I have a data vector $p$ and I want to test if its true distribution is uniform[0,1]. So I ran a 2 similar KS tests, one with $y = p$ and the other with $y = ecdf(p)$.
ks.test(runif(length(p), min = 0 , max= 1), p)
Please forgive me for not being able to show you guys the data vector p, because its length is 100000. Nonetheless, all entries in vector $p$ takes values between 0 and 1, i.e. [0,1] (inclusive).
The result of the above test is:
Two-sample Kolmogorov-Smirnov test
data: runif(length(p), min = 0, max = 1) and p
D = 0.0082, p-value = 0.2463
alternative hypothesis: two-sided
but it comes with a warning message at the end:
Warning message:
In ks.test(runif(length(p), min = 0, max = 1), p) :
cannot compute correct p-values with ties
The 2nd KS test that was ran at the same time (which I thought could avoid getting warning messages):
print(ks.test(runif(length(p), min = 0 , max= 1), ecdf(p)))
Results:
One-sample Kolmogorov-Smirnov test
data: runif(length(p) + 1000, min = 0, max = 1)
D = 0.0093, p-value = 0.008757
alternative hypothesis: two-sided
I have looked at other posts, but I still don't understand the warning messages.
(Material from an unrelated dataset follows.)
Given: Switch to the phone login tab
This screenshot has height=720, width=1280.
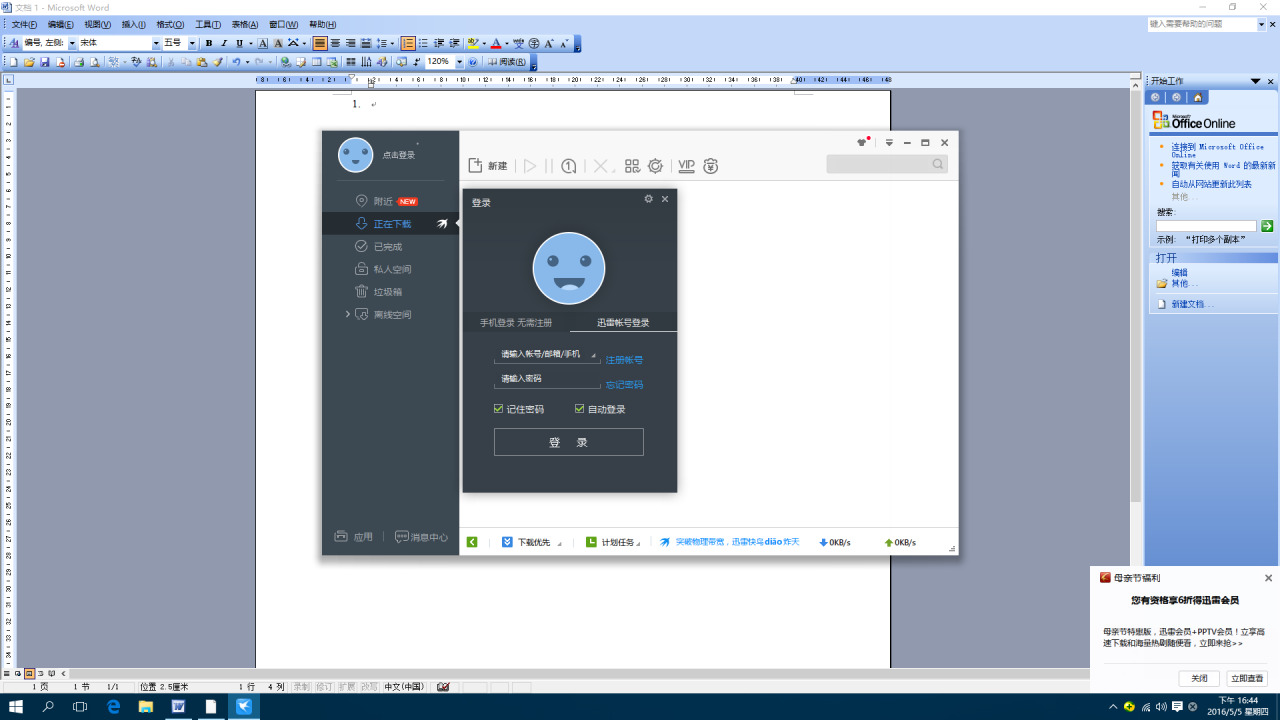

Question 1: What are the "ties" referring to ?
Now, I checked out R's help and it said $y$ can be either a data vector or cdf of data vector. In the latter case, it leads to a one sample KS test, which I have no idea how it differs from 2 samples KS test.
Question 2: What is the difference between one-sample VS two-sample KS test ?
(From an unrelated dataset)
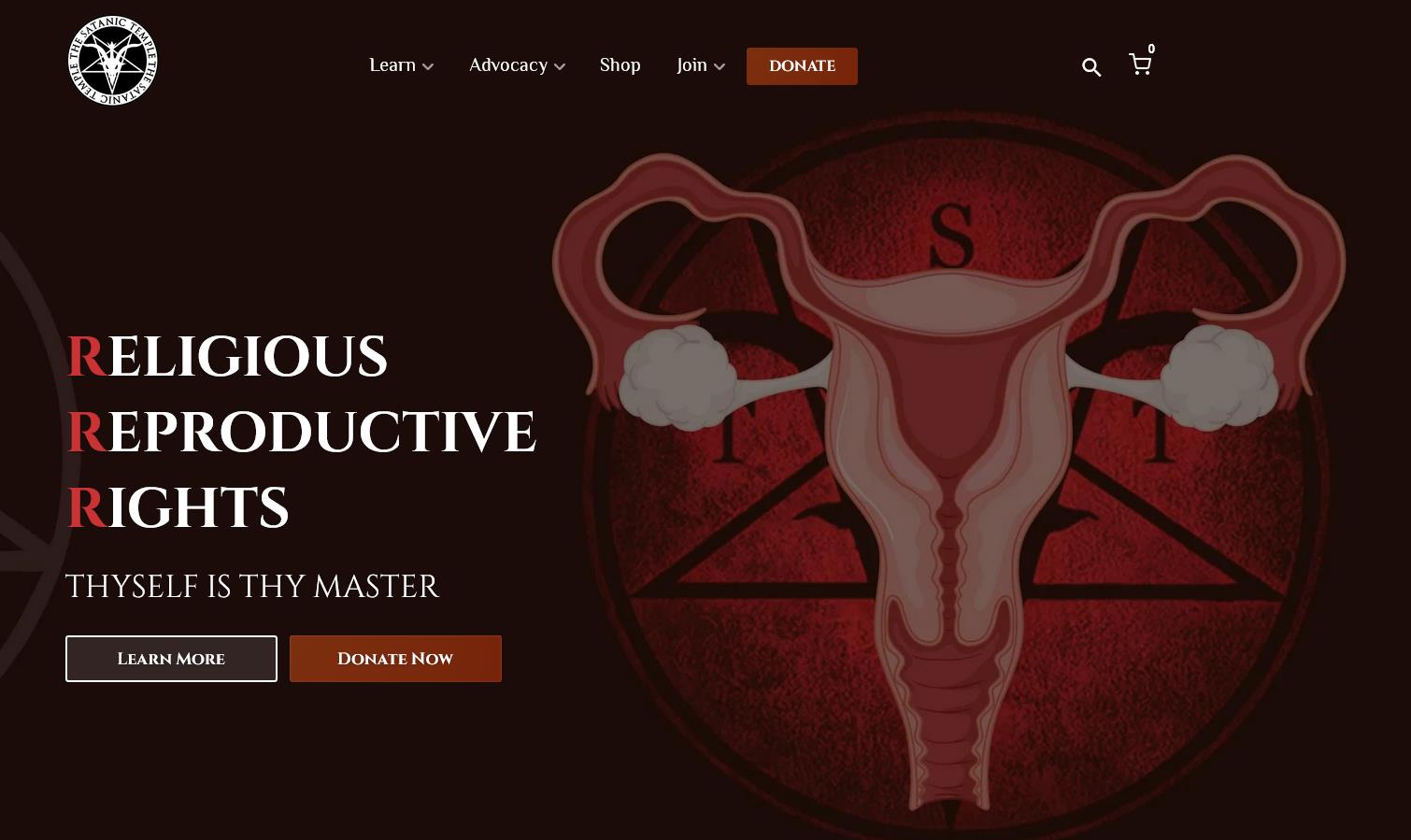The height and width of the screenshot is (840, 1411).
Task: Expand the Advocacy dropdown chevron
Action: click(x=560, y=66)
I thought the 2 KS tests I ran above are very similar (if not identical), since I just want to if the data vector follows a continuous uniform distribution. And I thought the 2nd KS test (using $ecdf(y)$) would avoid getting warning messages. If the 2 KS tests are actually doing different things, please tell me and advise which one I should use ?
Question 3: The 2 KS tests yield different p values, the first one > 0.05, while the second < 0.05. But if I plot a histogram for my data vector, it actually looks uniform to me, which seems to suggest that there is something subtle about the 2nd KS test that I dont know about (any ideas ?):
Question 4: Please advise me how to handle the warning message from the 1st KS test ? Can I just ignored them ?
Note: I wrote a function that ran those 2 KS tests above and plot the histogram. All are done at once.
Best Answer
anyDuplicated(p)
to find whether there are ties. There is uncertainty with quantiles when ties are present. However, if their number is not high, there is no reason to worry about them.length(duplicated(p))
is small being compared withlength(p)
than you should not worry about it.And finally: if you want to test whether some empirical distribution comes from uniform, you should use one-sample KS test in this notation:
ks.test(p,"punif")